Carofiglio is not only an anti-Mafia judge (a noble profession) but charming and handsome, and the kicker: he can also write very well.

Involuntary Witness, translated by Patrick Creagh in 2005, introduces his Bari-based lawyer Guido Guerrieri, the first of a currently four-book series.  My review at the time:

INVOLUNTARY WITNESS chronicles a period of change for its main character, lawyer Guido Guerrieri whilst at the same time enlightening the reader on the Italian justice system, before culminating in the trial of a Senegalese peddler who has been arrested for the murder of a young boy.

The book begins with Guido separating from his wife, which leads to a subsequent psychological illness.  He has panic attacks, suffers from insomnia and most embarrassingly for him feels like bursting into tears whilst in public.  His work suffers and his clients suffer until one client and one case enables him to start to recover.

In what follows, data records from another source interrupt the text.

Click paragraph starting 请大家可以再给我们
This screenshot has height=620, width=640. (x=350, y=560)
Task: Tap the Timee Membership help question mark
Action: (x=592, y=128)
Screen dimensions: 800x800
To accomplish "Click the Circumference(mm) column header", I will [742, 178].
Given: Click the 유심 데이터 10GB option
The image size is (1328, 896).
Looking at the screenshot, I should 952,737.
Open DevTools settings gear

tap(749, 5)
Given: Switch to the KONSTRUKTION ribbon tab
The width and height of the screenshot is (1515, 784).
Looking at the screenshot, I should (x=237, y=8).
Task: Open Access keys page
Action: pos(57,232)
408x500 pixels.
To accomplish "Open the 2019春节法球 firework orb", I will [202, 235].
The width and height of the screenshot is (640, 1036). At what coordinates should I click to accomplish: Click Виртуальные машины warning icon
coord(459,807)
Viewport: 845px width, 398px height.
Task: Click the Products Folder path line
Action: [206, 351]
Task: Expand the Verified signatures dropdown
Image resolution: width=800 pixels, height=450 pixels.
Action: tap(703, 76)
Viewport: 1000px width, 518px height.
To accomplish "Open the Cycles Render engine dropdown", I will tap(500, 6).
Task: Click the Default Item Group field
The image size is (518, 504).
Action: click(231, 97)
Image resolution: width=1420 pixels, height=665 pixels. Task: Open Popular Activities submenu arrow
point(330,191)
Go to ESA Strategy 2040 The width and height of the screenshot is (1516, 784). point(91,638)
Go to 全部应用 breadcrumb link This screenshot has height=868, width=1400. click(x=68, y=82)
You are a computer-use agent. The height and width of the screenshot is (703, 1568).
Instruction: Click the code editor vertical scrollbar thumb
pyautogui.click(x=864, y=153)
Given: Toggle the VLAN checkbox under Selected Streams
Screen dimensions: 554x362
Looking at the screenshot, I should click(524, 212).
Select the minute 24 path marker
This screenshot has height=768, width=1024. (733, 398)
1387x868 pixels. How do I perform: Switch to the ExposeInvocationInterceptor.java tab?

Abdou Thiam, a schoolteacher in his home country, can earn ten times as much selling fake handbags and watches at the coastal resorts near Bari.  Abdou has been arrested for the kidnap and murder of a nine-year-old boy and the evidence against him is quite convincing even if totally circumstantial.  Guido believes he is innocent and takes the case.
Unlike in a lot of crime novels, Guido does not go out investigating and try to find the real killer instead he does his job i.e. he defends his client to the best of his ability and using logic, throws doubt on all the so called 'evidence' against his client.  The final verdict brought tears to my eyes.

I savoured INVOLUNTARY WITNESS with its spare writing, smoothly translated by Patrick Creagh.  With its strong sense of place and the heat, I felt I was there.  There is a real-time feel to the book as the main crime plot is stretched out whilst Guido is dealing with other business, romance, holidays and so on.  Guido is such a likeable and sympathetic character I just enjoyed every moment of the book and I can't wait for the next book to be translated.

Coming from reading British and American crime fiction where every character, no matter their profession, aims to be the detective this was such a refreshing change.  Guido is a lawyer, he has contacts he could be the detective but he chooses not to be.  He sticks to his strength of being a good lawyer.  He is not a traditional hero; he has many flaws, which makes him interesting.  The structure of the book is also unusual with a lengthy courtroom scene where the suspect is tried for murder.  Perhaps these factors mean the book shouldn't work but it does, superbly.  It's fascinating, absorbing and unpredictable and I foist this book on as many people as I can.

1 comment:

  1. Great choice. Carofiglio is an excellent writer.

    Completely agree with your comment that his books shouldn't work as well as they do - but they do brilliantly. Sign of a great writer.